##### Source data

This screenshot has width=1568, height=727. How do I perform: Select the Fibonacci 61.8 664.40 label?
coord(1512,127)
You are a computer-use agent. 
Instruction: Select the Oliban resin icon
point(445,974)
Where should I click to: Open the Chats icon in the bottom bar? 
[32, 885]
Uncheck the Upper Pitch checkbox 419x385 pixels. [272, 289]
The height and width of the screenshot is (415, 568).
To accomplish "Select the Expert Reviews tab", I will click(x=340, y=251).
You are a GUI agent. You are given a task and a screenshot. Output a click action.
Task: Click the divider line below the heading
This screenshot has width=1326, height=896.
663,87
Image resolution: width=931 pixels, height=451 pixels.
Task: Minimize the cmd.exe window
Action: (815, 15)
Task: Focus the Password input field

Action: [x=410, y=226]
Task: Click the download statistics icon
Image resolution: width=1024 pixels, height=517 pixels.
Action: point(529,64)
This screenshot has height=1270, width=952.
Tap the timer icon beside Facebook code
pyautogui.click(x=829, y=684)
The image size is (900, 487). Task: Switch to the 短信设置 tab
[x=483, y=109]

##########

Please give an exact copy of the entries above, from the line with "You are a computer-use agent." down to the line with "The height and", inclusive, and nothing else.

• [Result of this exercise]
You are a computer-use agent. 
Instruction: Select the Oliban resin icon
point(445,974)
Where should I click to: Open the Chats icon in the bottom bar? 
[32, 885]
Uncheck the Upper Pitch checkbox 419x385 pixels. [272, 289]
The height and width of the screenshot is (415, 568).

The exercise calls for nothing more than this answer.